-- EXERCISE AIM --
Exact copy required. Repeat the records, but keep the pictures out.
┌──
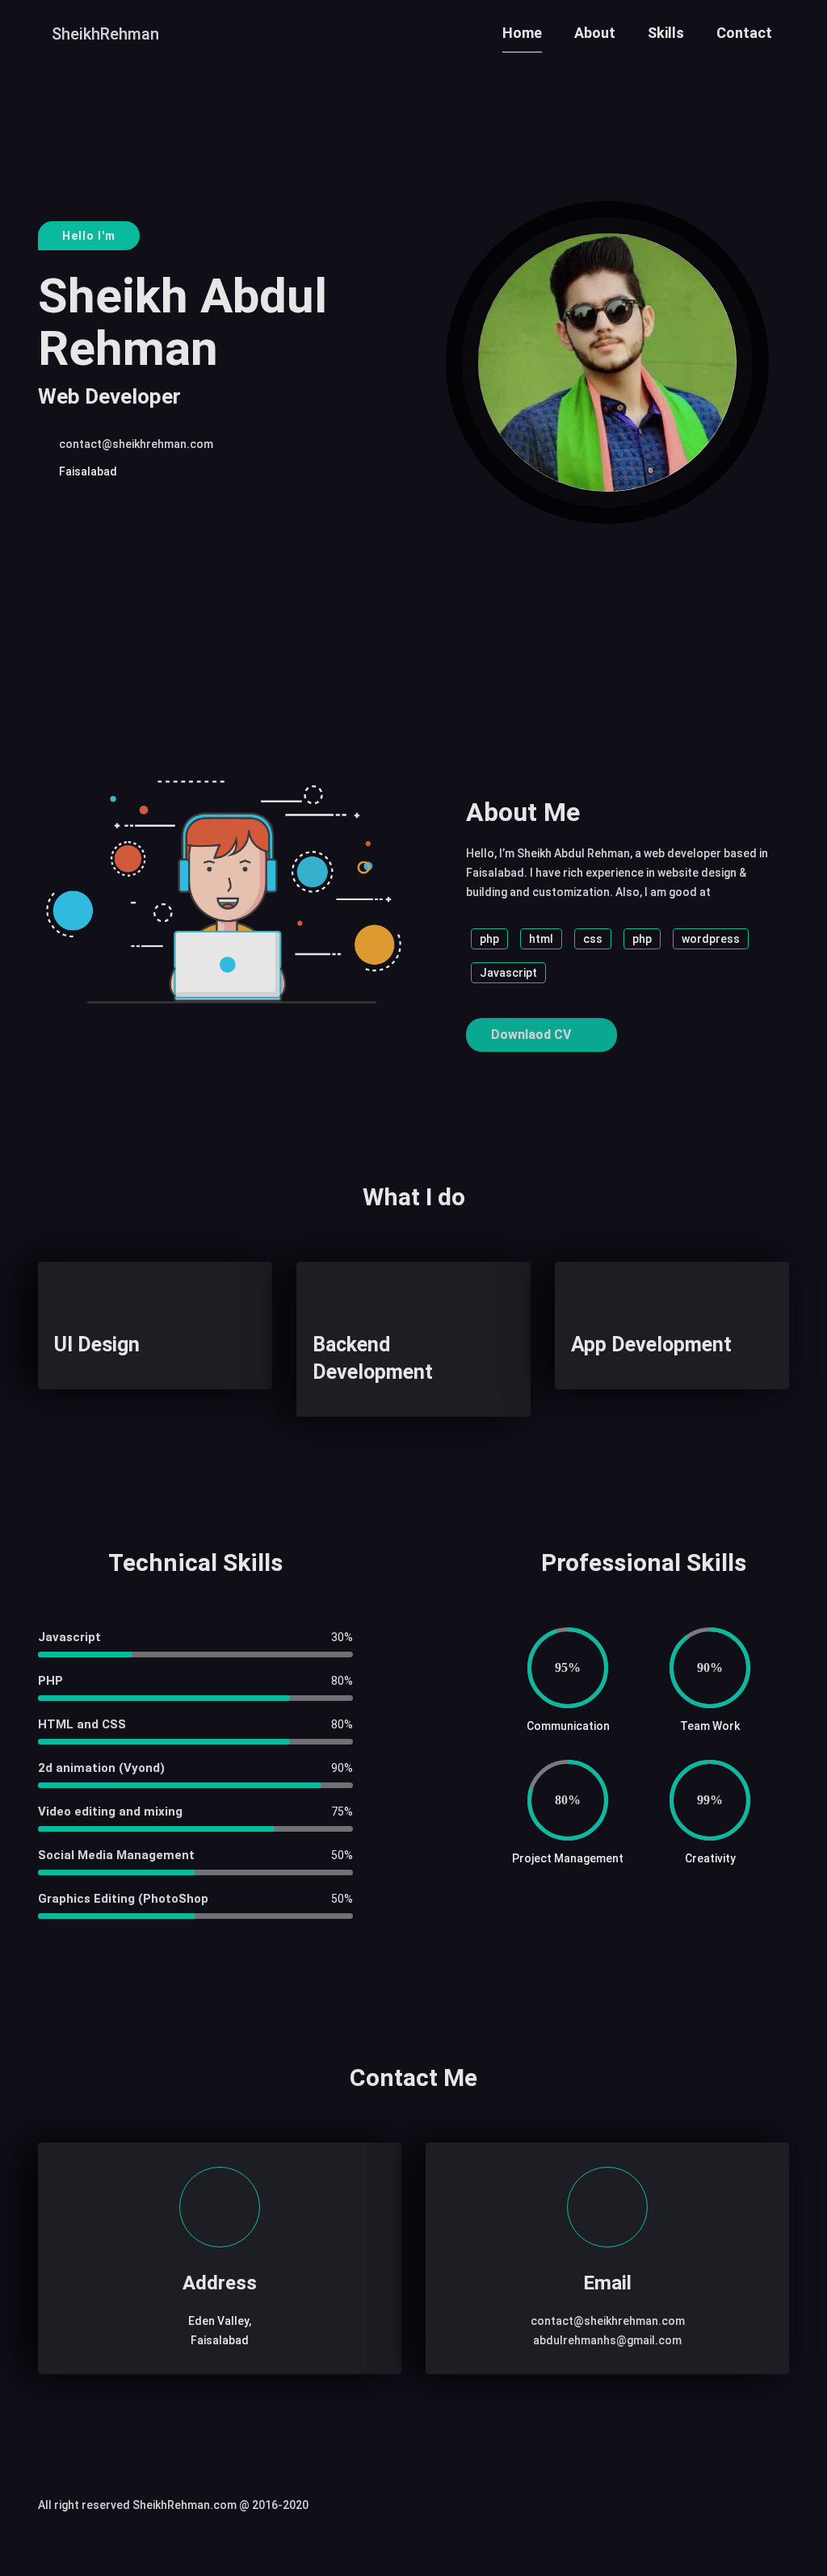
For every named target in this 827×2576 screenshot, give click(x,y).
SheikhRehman (105, 34)
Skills (666, 32)
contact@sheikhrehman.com (136, 444)
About (594, 32)
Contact (744, 32)
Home (522, 32)
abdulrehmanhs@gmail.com (607, 2340)
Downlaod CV (532, 1034)
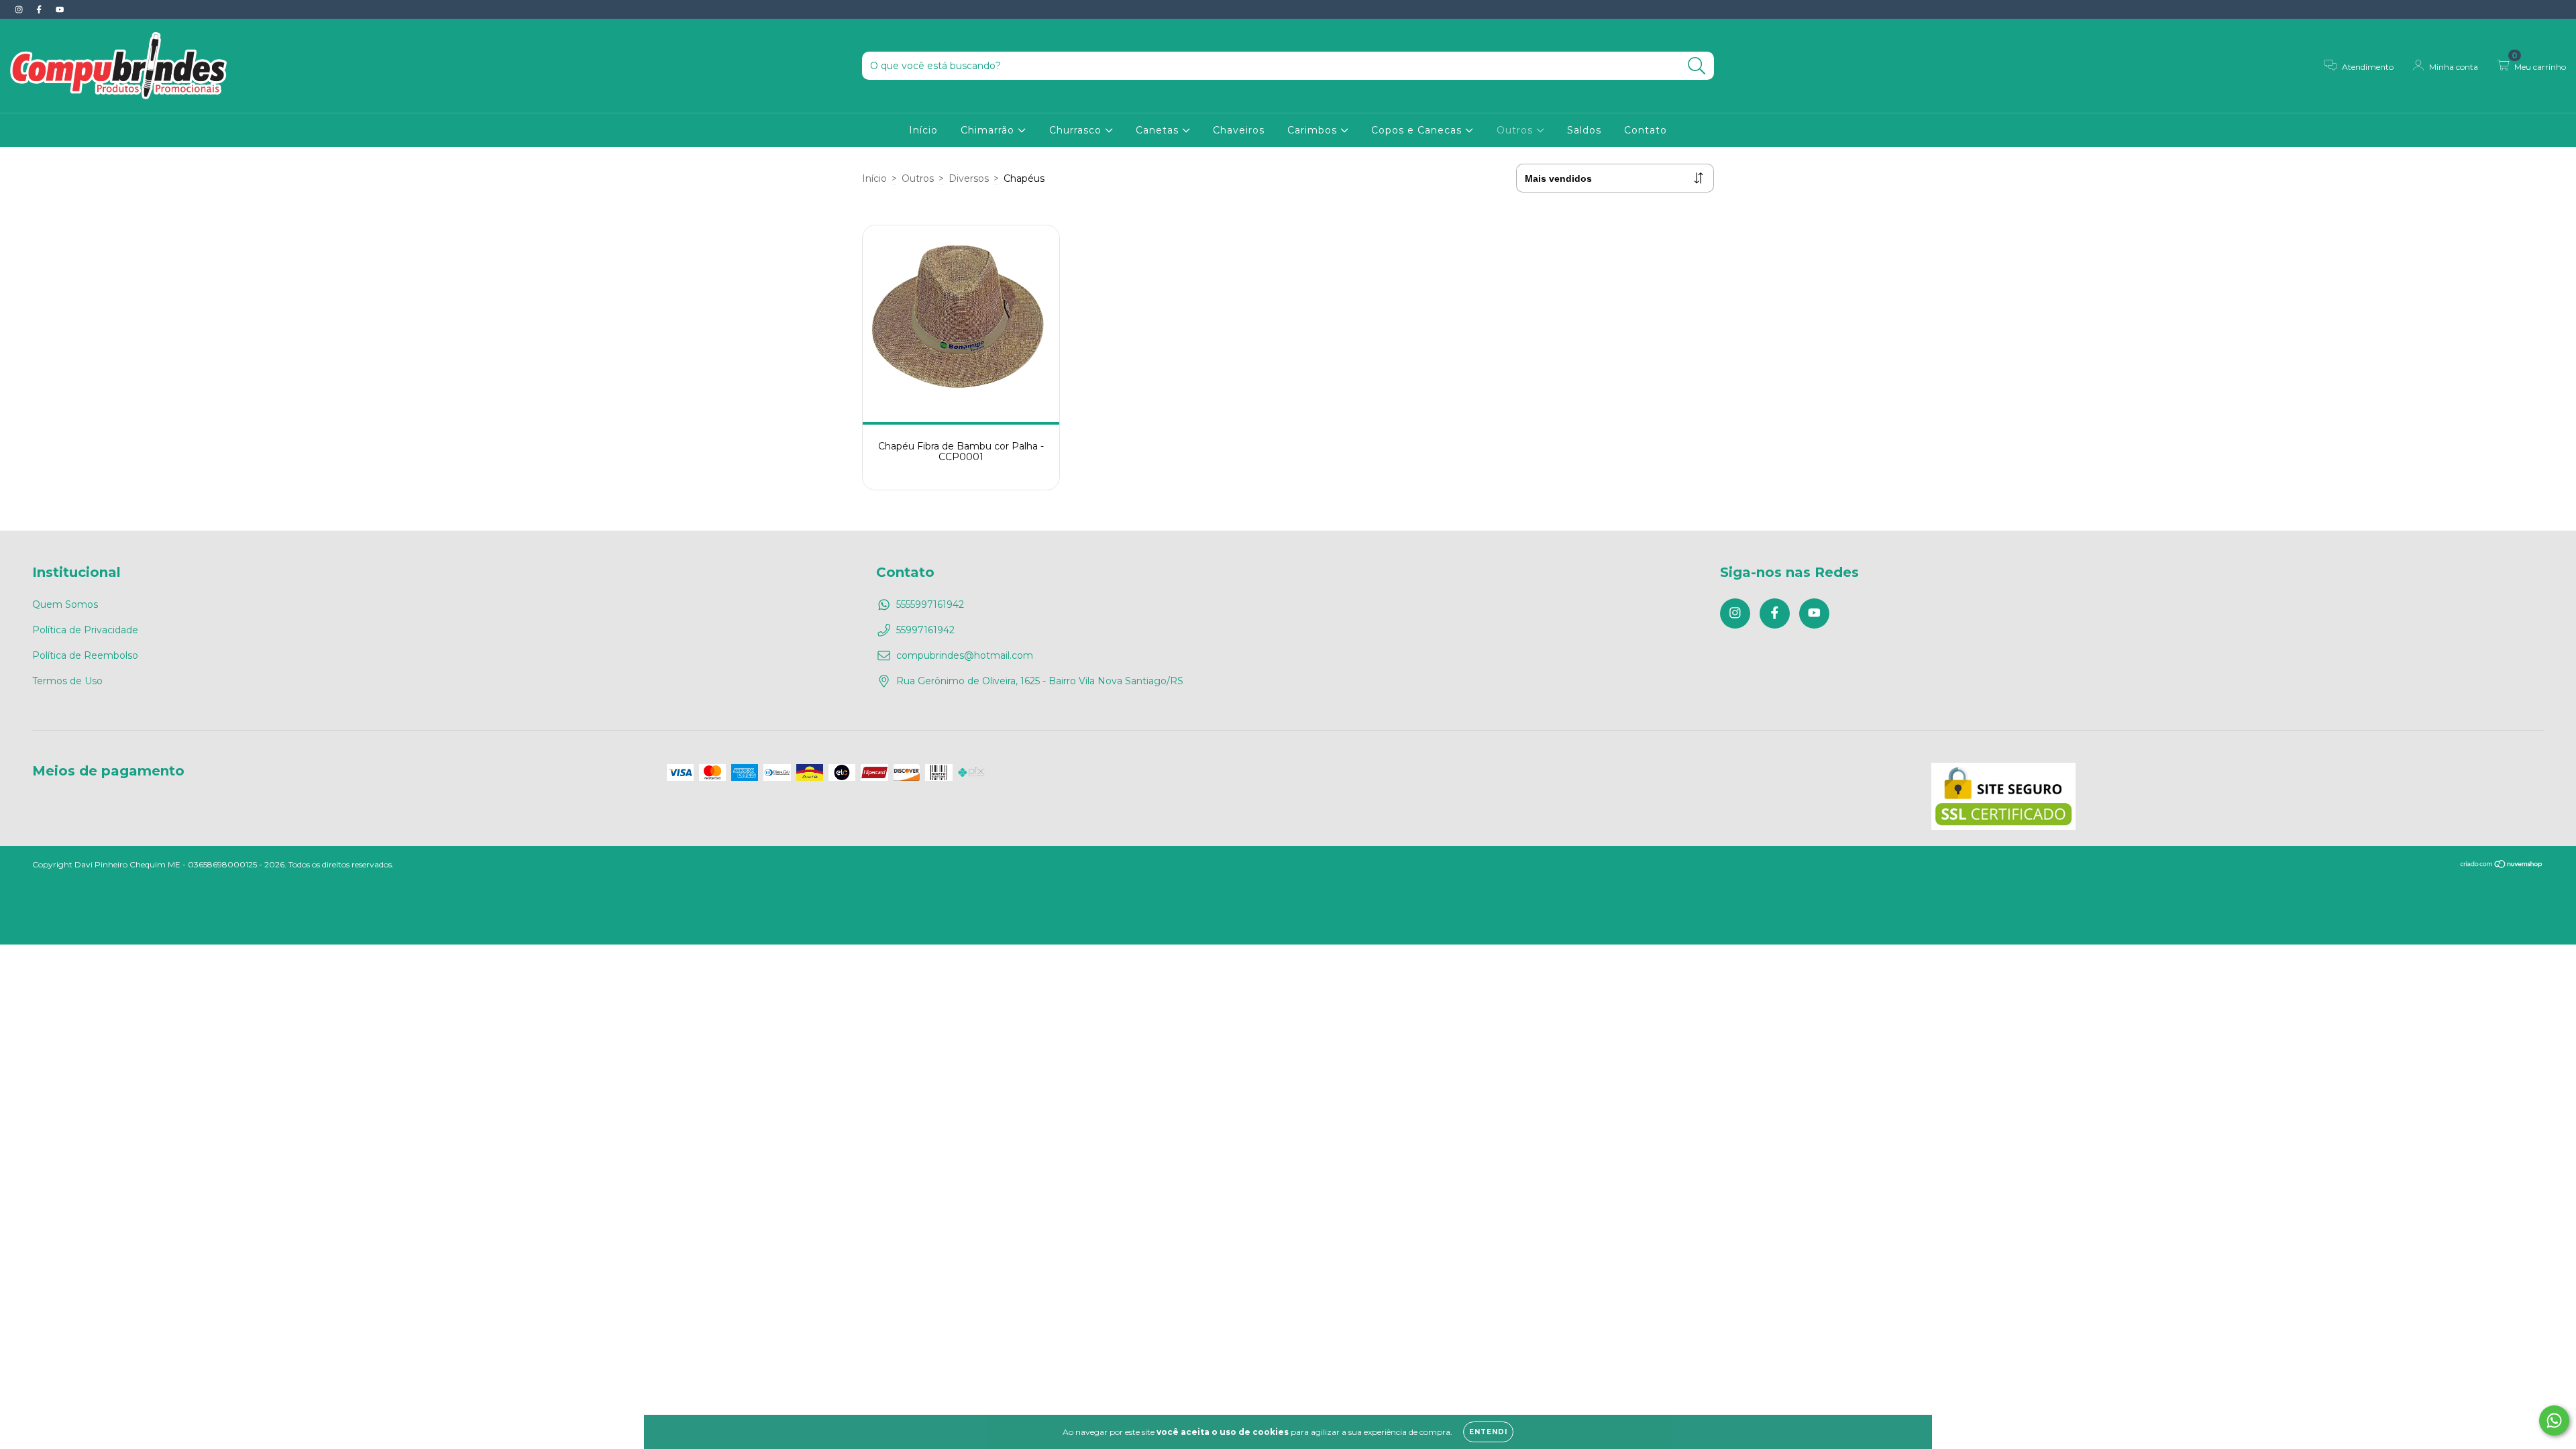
└──
-- WRITTEN SOLUTION --
For every named target in this 827×2576 screenshot, give click(x,y).
SheikhRehman (105, 34)
Skills (666, 32)
contact@sheikhrehman.com (136, 444)
About (594, 32)
Contact (744, 32)
Home (522, 32)
abdulrehmanhs@gmail.com (607, 2340)
Downlaod CV (532, 1034)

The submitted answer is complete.